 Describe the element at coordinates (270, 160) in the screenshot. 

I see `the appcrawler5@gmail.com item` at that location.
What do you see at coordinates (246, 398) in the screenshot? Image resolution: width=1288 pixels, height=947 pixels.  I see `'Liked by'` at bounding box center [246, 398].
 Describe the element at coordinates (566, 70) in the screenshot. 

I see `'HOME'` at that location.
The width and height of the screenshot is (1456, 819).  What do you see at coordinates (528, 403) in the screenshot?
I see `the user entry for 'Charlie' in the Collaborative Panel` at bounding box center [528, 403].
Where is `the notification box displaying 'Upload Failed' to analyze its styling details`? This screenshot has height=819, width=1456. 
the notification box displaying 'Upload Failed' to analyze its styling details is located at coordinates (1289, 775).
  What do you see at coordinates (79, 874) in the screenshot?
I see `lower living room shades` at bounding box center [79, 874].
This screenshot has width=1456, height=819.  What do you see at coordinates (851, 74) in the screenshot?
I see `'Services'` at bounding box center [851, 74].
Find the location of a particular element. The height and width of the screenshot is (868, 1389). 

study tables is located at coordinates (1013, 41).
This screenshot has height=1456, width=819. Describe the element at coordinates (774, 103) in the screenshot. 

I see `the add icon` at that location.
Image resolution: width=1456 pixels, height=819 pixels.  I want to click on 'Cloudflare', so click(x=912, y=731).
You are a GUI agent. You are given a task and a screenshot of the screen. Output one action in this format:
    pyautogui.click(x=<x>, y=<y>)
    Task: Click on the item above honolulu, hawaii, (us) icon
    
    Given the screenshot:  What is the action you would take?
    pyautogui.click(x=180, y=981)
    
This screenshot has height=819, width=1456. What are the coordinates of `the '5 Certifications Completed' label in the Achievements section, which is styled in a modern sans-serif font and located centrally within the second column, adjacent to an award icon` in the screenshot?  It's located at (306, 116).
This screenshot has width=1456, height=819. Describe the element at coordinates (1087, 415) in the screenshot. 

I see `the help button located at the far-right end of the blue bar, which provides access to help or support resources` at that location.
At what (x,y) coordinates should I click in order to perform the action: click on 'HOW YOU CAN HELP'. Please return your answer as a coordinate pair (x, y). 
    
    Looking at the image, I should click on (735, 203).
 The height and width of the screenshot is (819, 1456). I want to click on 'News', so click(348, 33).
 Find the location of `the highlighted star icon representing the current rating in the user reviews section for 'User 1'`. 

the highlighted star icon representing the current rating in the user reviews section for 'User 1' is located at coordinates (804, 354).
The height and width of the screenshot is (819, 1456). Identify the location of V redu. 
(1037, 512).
● ● ● ● ●
_GIVEN TASK_. Replace every "Describe the element" in the records above with "Identify the element" and give all of the records again, leaving everything else unchanged.

_OUTPUT OF THE EXERCISE_.
 Identify the element at coordinates (270, 160) in the screenshot. 

I see `the appcrawler5@gmail.com item` at that location.
What do you see at coordinates (246, 398) in the screenshot? Image resolution: width=1288 pixels, height=947 pixels.  I see `'Liked by'` at bounding box center [246, 398].
 Identify the element at coordinates (566, 70) in the screenshot. 

I see `'HOME'` at that location.
The width and height of the screenshot is (1456, 819).  What do you see at coordinates (528, 403) in the screenshot?
I see `the user entry for 'Charlie' in the Collaborative Panel` at bounding box center [528, 403].
Where is `the notification box displaying 'Upload Failed' to analyze its styling details`? This screenshot has height=819, width=1456. 
the notification box displaying 'Upload Failed' to analyze its styling details is located at coordinates (1289, 775).
  What do you see at coordinates (79, 874) in the screenshot?
I see `lower living room shades` at bounding box center [79, 874].
This screenshot has width=1456, height=819.  What do you see at coordinates (851, 74) in the screenshot?
I see `'Services'` at bounding box center [851, 74].
Find the location of a particular element. The height and width of the screenshot is (868, 1389). 

study tables is located at coordinates (1013, 41).
This screenshot has height=1456, width=819. Identify the element at coordinates (774, 103) in the screenshot. 

I see `the add icon` at that location.
Image resolution: width=1456 pixels, height=819 pixels.  I want to click on 'Cloudflare', so click(x=912, y=731).
You are a GUI agent. You are given a task and a screenshot of the screen. Output one action in this format:
    pyautogui.click(x=<x>, y=<y>)
    Task: Click on the item above honolulu, hawaii, (us) icon
    
    Given the screenshot:  What is the action you would take?
    pyautogui.click(x=180, y=981)
    
This screenshot has height=819, width=1456. What are the coordinates of `the '5 Certifications Completed' label in the Achievements section, which is styled in a modern sans-serif font and located centrally within the second column, adjacent to an award icon` in the screenshot?  It's located at (306, 116).
This screenshot has width=1456, height=819. Identify the element at coordinates (1087, 415) in the screenshot. 

I see `the help button located at the far-right end of the blue bar, which provides access to help or support resources` at that location.
At what (x,y) coordinates should I click in order to perform the action: click on 'HOW YOU CAN HELP'. Please return your answer as a coordinate pair (x, y). 
    
    Looking at the image, I should click on (735, 203).
 The height and width of the screenshot is (819, 1456). I want to click on 'News', so click(348, 33).
 Find the location of `the highlighted star icon representing the current rating in the user reviews section for 'User 1'`. 

the highlighted star icon representing the current rating in the user reviews section for 'User 1' is located at coordinates (804, 354).
The height and width of the screenshot is (819, 1456). Identify the location of V redu. 
(1037, 512).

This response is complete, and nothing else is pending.